SOURCE:
-- Start --

Can someone help me understand how the addition and subtraction of matricies affects the eigenvalues? For example $B=A+A^{-1}-2I$ₙ

Solution 1:

In general saying something about the eigenvalues of the sum of two matrices is really hard, even if they are diagonalizable.

However: if they are simultaneously diagonalizable it is a different story.

Suppose that for matrices $A$ and $C$ we have that both $PAP^{-1}$ and $PCP^{-1}$ are diagonal using the same matrix $P$ then it is easy:

The eigenvalues of $A + C$ equal the eigenvalues of $P(A + C)P^{-1}$ and this matrix in turn equals $PAP^{-1} + PBP^{-1}$ and hence is the sum of two diagonal matrices. Computing these eigenvalues is easy.

So the hard part is: how do we know, for given $A$ and $C$ if such a $P$ exist. There is a really nice theorem that states that if $A$ and $C$ are both diagonalizable and they commute (that is: $AC = CA$) then they are simultaniously diagonalizable.

In your case with $C = A^{-1}$ this condition is satisfied.

-- End --

Items from a data source
-- Start --

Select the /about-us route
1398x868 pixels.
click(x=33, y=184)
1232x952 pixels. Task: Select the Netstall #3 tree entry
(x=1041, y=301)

-- End --

TASKS TO COMPLETE:
• a. Answer these questions using the eigenvalue thread:
(i) In general, how hard is it to say something about the eigenvalues of the sum of two matrices?
(ii) Besides both being diagonalizable, what must A and C do for the theorem to say they are simultaneously diagonalizable?
(iii) In the asker's case, what is C set equal to?
• b. Write out the part of the eigenvalue thread that opens with the words containing "In general saying" and closes with "are simultaniously diagonalizable.".
• c. Write the next part of the eigenvalue thread, picking up after its last sentence.

OUTPUTS BY TASK:
• a.
(i) It is really hard, even if the matrices are diagonalizable.
(ii) They must commute, that is, AC = CA.
(iii) C is set equal to A^{-1}.

• b.
In general saying something about the eigenvalues of the sum of two matrices is really hard, even if they are diagonalizable.

However: if they are simultaneously diagonalizable it is a different story.

Suppose that for matrices $A$ and $C$ we have that both $PAP^{-1}$ and $PCP^{-1}$ are diagonal using the same matrix $P$ then it is easy:

The eigenvalues of $A + C$ equal the eigenvalues of $P(A + C)P^{-1}$ and this matrix in turn equals $PAP^{-1} + PBP^{-1}$ and hence is the sum of two diagonal matrices. Computing these eigenvalues is easy.

So the hard part is: how do we know, for given $A$ and $C$ if such a $P$ exist. There is a really nice theorem that states that if $A$ and $C$ are both diagonalizable and they commute (that is: $AC = CA$) then they are simultaniously diagonalizable.

• c.
EDIT: this older question might shed some light on the 'really nice theorem': Simultaneous Diagonalizability of Multiple Commuting Matrices

Solution 2:

In general if the eigenvalues of two matrices have no bearing on the eigenvalues of their sum. The exception would be the case where $v$ is an eigenvector of both matrices.

In the example....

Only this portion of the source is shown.